Le musée des Beaux-arts de Nantes, qui rouvrira en 2016, possède la plus grande collection d'œuvres de l'artiste.

Héros de la Résistance, Geneviève de Gaulle-Anthonioz, Pierre Brossolette, Germaine Tillion et Jean Zay ont fait hier soir leur entrée au Panthéon. Ils ont rejoint les 71 autres « Grands Hommes » qui y reposent en passant par la nef, sous les fresques murales signées, notamment, du peintre nantais Delaunay.

2 673 dessins et 49 peintures de l'artiste au musée nantais

Jules-Elie Delaunay (1828-1891), a été l'un des plus célèbres artistes de son temps. « Technicien habile, dessinateur hors pair, coloriste sensible, il s'est imposé dans tous les domaines : portraits, paysages, peinture d'histoire » explique le musée des Beaux-arts qui lui consacre un site spécifique (www.jules-elie-delaunay.fr). Le futur musée d'Arts de Nantes conserve d'ailleurs la plus importante collection de ses œuvres : 2 673 dessins et 49 peintures légués par l'artiste et ses héritiers.

Élève de l'École des beaux-arts de Paris (1848), second grand prix de Rome en 1856, il s'est spécialisé dans les grandes compositions. Ses principaux clients ? L'Église et l'État. À Paris, on peut ainsi admirer ses peintures à l'Opéra Garnier, dans l'escalier d'honneur de l'Hôtel de ville et dans la nef du Panthéon où il s'est vu confier la série sur Attila et Ste-Geneviève, patronne de l'église devenue Panthéon.
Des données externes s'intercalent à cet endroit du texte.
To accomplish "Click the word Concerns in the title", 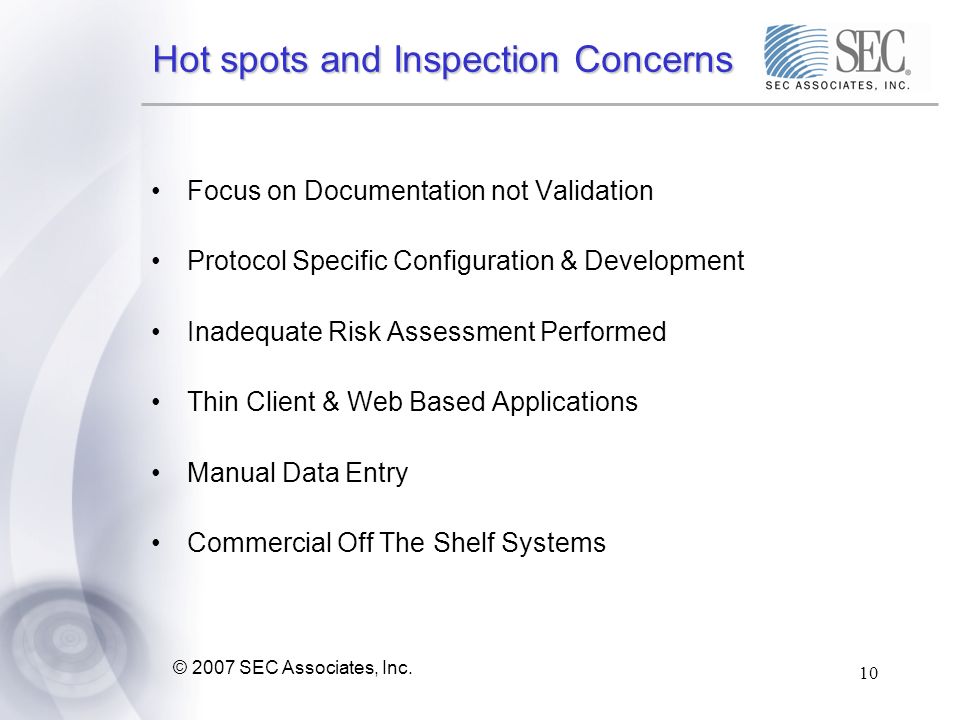I will click(653, 60).
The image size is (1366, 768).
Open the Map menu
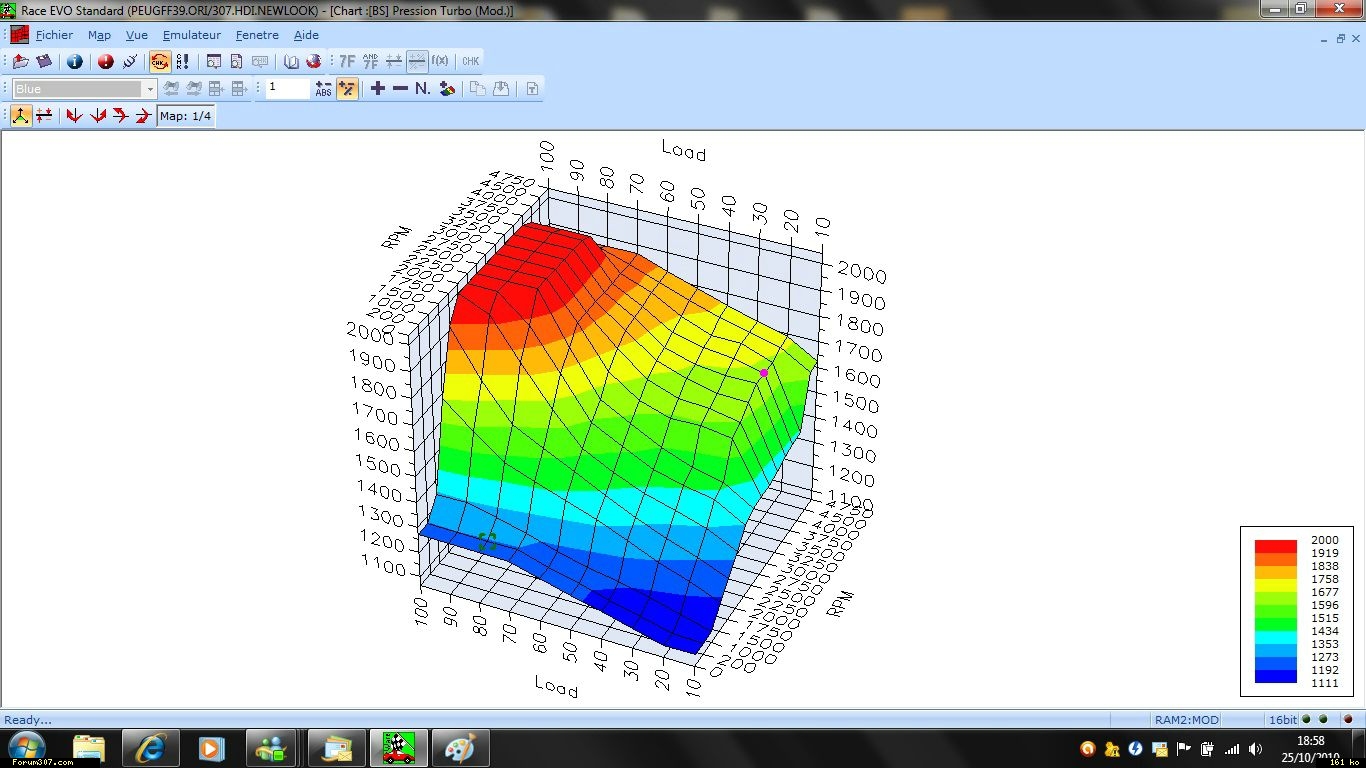pyautogui.click(x=99, y=35)
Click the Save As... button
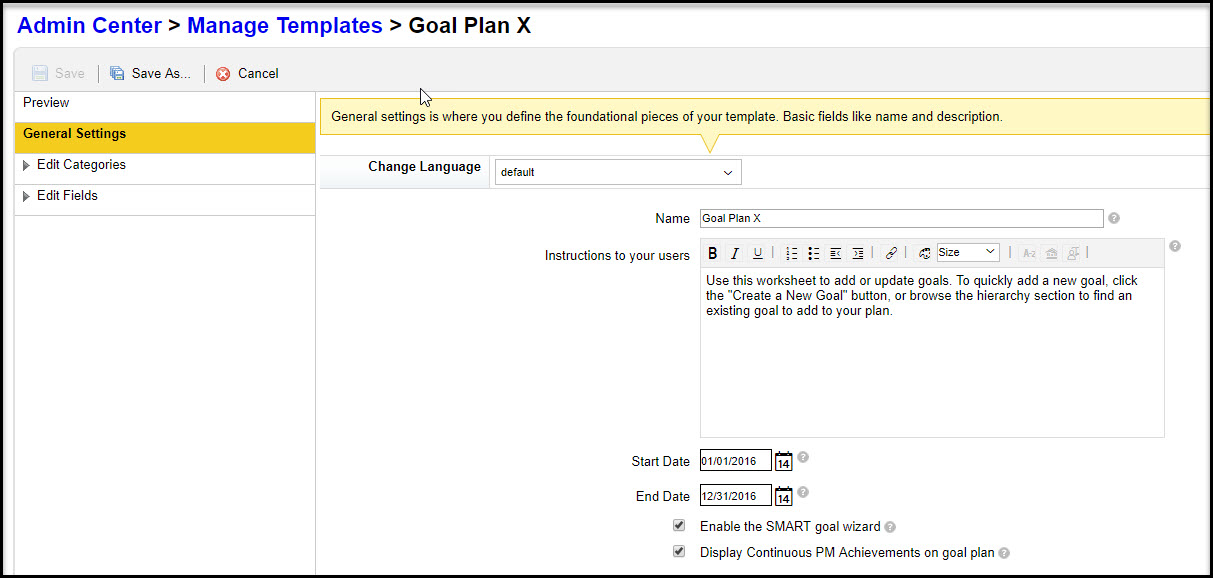 (x=150, y=73)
Le directeur des Beaux-arts de l'époque, le marquis de Chennevières, détaille le sujet à illustrer dans une lettre au ministre de l'Instruction publique datée du 17 mai 1874 : « Le premier entre-colonnement à gauche représenterait Attila marchant vers Paris. Les trois entre-colonnements suivants représenteraient Sainte-Geneviève calmant la multitude affolée par la nouvelle et prophétisant que la ville ne subira pas l'invasion du Fléau de Dieu ». Jules-Elie Delaunay met tant d'application dans la réalisation de cette commande qu'au bout de 15 ans, l'œuvre n'est toujours pas achevée !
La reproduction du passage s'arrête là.